## Fragmento citado
-*-

Reseña de Historias del buen valle, de José Luis Guerín
José Luis Guerín vuelve a la Sección Oficial del Zinemaldia con Historias del buen valle, un proyecto que remite inevitablemente a En construcción. Aquella película de 2001 supuso un hito en el documental español: la mutación de un barrio barcelonés convertida en relato humano y urbano. Ahora Guerín retoma esa línea, de nuevo en Barcelona, y lo hace con la complicidad de Jonás Trueba como productor y con un rodaje que se alargó durante tres años. El resultado es un retrato del barrio periférico de Vallbona, aislado por autopistas, vías de tren y un río, poseedor de una memoria y una identidad propias que se resisten a ser borradas.
En el cine de Guerín, como en el de Frederick Wiseman, la clave está en la inmersión: convivir con un lugar hasta que su ritmo, sus tensiones y sus alegrías se convierten en algo más que imágenes, se convierten en un lugar que vivir. Historias del buen valle muestra la lucha de sus habitantes por defender lo que tienen —una forma de vida, un espacio, una memoria compartida— más que por desear lo ajeno. Hay reivindicaciones, como la de una parada de tren que acerque el barrio al resto de la ciudad, pero lo esencial es la resistencia cotidiana. También aparece cómo el paisaje urbano condiciona el paisaje humano: los bloques, los descampados, las vías, todo moldea las relaciones. Y en medio de ello, la convivencia entre culturas, con episodios de racismo que no se esconden, pero también con la constatación de que los problemas son comunes y compartidos.

La película es notable, pero algunas escenas parecen demasiado coreografiadas —el funeral colectivo, los balcones repletos de vecinos al unísono—, y aunque funcionan a novel cinemtográfico, incluso emocional, rompen un poco el pacto de autenticidad que Guerín nos ha propuesto. Es como descubrirle un truco al mago. Además, en la segunda mitad el relato se dispersa, pierde foco, una sensación intangible en un documental que no tiene un hilo conductor definido. Aun así, el cierre recupera fuerza, aunque sea evidente que está preparado, lo que obliga a contradecirme y admitir que, aunque calculado, resulta poderoso.
Por estilo y por ritmo, no es una propuesta pensada para todos los públicos. Quien espere un relato convencional encontrará largas escenas de observación y una narrativa fragmentaria. Pero para los que disfrutan de este tipo de cine —que más que contar historias se empapa de ellas—, Historias del buen valle seguro que les aporta dos horas de disfrute e inmersión en una bonita historia llena de humanidad.

-*-

(Datos recogidos)
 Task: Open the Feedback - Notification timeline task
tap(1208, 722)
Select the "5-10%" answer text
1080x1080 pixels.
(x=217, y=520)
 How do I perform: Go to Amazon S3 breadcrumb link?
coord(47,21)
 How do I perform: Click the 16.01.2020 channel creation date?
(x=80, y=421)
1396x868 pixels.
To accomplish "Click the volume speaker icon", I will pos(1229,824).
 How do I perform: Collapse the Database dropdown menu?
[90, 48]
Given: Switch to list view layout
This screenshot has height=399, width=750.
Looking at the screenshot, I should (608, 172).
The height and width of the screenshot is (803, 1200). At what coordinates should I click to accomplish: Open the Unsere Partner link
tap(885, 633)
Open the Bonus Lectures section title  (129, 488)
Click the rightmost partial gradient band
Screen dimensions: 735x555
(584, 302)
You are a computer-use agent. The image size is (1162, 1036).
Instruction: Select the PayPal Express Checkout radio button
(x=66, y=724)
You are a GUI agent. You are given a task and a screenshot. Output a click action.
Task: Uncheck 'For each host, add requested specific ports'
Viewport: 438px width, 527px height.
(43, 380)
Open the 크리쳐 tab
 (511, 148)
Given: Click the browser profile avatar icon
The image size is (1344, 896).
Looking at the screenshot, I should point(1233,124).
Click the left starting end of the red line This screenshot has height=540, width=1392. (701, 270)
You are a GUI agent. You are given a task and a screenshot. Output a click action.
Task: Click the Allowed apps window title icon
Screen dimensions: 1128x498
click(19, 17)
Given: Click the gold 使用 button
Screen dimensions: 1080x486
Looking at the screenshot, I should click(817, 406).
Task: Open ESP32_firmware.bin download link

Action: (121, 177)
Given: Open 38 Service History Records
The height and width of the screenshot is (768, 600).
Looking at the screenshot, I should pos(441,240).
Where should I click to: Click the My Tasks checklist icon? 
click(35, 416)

-*-

## Lista de actividades
- a) Copia de nuevo la parte de la reseña que empieza con "Por estilo y" y termina con "llena de humanidad.", y sustituye "propuesta" por "película".
- b) Resume en pocas frases el párrafo de la reseña que comienza con "En el cine de Guerín" sin perder sus datos principales.
- c) Según la reseña, ¿cuánto tiempo duró el rodaje de Historias del buen valle?

## Respuestas del ejercicio
- a)
Por estilo y por ritmo, no es una película pensada para todos los públicos. Quien espere un relato convencional encontrará largas escenas de observación y una narrativa fragmentaria. Pero para los que disfrutan de este tipo de cine —que más que contar historias se empapa de ellas—, Historias del buen valle seguro que les aporta dos horas de disfrute e inmersión en una bonita historia llena de humanidad.

- b) Como Frederick Wiseman, Guerín basa su cine en la inmersión: convive con un lugar hasta que este se convierte en un lugar que vivir. Historias del buen valle muestra a unos vecinos que defienden lo que tienen: una forma de vida, un espacio y una memoria compartida. Hay reivindicaciones, como una parada de tren que acerque el barrio al resto de la ciudad, pero lo esencial es la resistencia cotidiana. La película muestra también cómo el paisaje urbano moldea las relaciones entre las personas. Retrata además la convivencia entre culturas, con episodios de racismo, pero también con problemas comunes y compartidos.

- c) Tres años.